**ASSIGNMENT**.
Set down exactly the lines from the one containing "Афиша и билеты (52, 2282)" through the last line of the data below, and no others.

**DATA EXTRACT**.

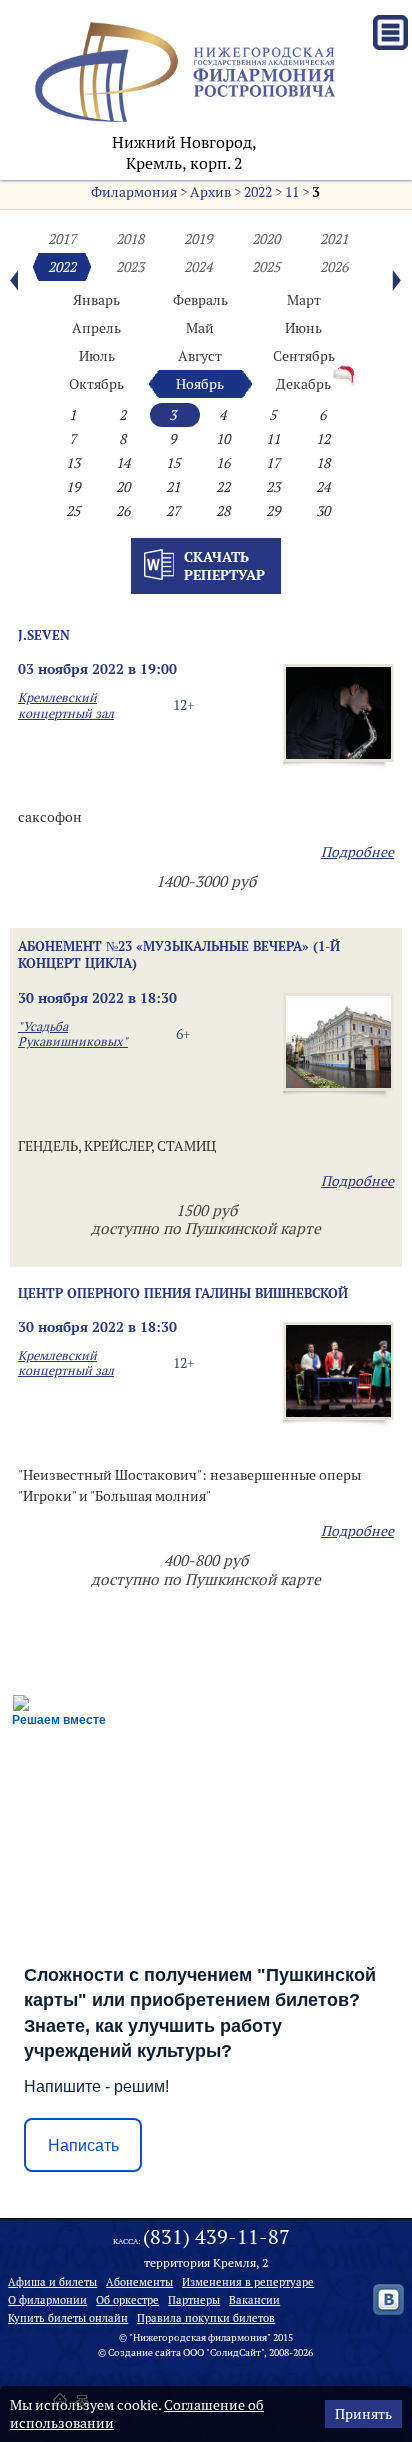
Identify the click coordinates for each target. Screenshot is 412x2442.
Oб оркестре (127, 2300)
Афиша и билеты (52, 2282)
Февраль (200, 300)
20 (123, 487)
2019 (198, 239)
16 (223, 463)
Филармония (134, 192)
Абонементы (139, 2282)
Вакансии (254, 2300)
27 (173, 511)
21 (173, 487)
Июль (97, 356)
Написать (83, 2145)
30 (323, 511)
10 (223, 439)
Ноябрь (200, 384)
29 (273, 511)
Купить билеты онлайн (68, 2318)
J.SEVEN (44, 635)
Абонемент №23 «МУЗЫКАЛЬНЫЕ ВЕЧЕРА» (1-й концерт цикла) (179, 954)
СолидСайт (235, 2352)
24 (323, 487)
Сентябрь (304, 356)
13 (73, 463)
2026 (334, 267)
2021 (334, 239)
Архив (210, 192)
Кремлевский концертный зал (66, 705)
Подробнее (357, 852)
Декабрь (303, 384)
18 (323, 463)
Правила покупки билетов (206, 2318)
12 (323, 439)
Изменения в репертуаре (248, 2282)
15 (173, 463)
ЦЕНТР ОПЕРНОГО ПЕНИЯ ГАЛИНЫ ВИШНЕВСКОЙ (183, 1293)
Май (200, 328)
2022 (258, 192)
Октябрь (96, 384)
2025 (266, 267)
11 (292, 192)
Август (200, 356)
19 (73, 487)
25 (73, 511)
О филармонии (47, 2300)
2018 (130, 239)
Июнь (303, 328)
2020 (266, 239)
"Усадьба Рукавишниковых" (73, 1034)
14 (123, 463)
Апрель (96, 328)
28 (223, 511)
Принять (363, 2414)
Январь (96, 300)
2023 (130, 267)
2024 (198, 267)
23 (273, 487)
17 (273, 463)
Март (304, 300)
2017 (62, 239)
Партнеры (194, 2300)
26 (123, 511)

**THE COMPLETED TASK**.
Афиша и билеты (52, 2282)
Февраль (200, 300)
20 (123, 487)
2019 (198, 239)
16 (223, 463)
Филармония (134, 192)
Абонементы (139, 2282)
Вакансии (254, 2300)
27 (173, 511)
21 (173, 487)
Июль (97, 356)
Написать (83, 2145)
30 (323, 511)
10 (223, 439)
Ноябрь (200, 384)
29 (273, 511)
Купить билеты онлайн (68, 2318)
J.SEVEN (44, 635)
Абонемент №23 «МУЗЫКАЛЬНЫЕ ВЕЧЕРА» (1-й концерт цикла) (179, 954)
СолидСайт (235, 2352)
24 (323, 487)
Сентябрь (304, 356)
13 (73, 463)
2026 (334, 267)
2021 (334, 239)
Архив (210, 192)
Кремлевский концертный зал (66, 705)
Подробнее (357, 852)
Декабрь (303, 384)
18 (323, 463)
Правила покупки билетов (206, 2318)
12 (323, 439)
Изменения в репертуаре (248, 2282)
15 (173, 463)
ЦЕНТР ОПЕРНОГО ПЕНИЯ ГАЛИНЫ ВИШНЕВСКОЙ (183, 1293)
Май (200, 328)
2022 (258, 192)
Октябрь (96, 384)
2025 (266, 267)
11 (292, 192)
Август (200, 356)
19 (73, 487)
25 (73, 511)
О филармонии (47, 2300)
2018 (130, 239)
Июнь (303, 328)
2020 (266, 239)
"Усадьба Рукавишниковых" (73, 1034)
14 (123, 463)
Апрель (96, 328)
28 (223, 511)
Принять (363, 2414)
Январь (96, 300)
2023 (130, 267)
2024 (198, 267)
23 (273, 487)
17 (273, 463)
Март (304, 300)
2017 (62, 239)
Партнеры (194, 2300)
26 (123, 511)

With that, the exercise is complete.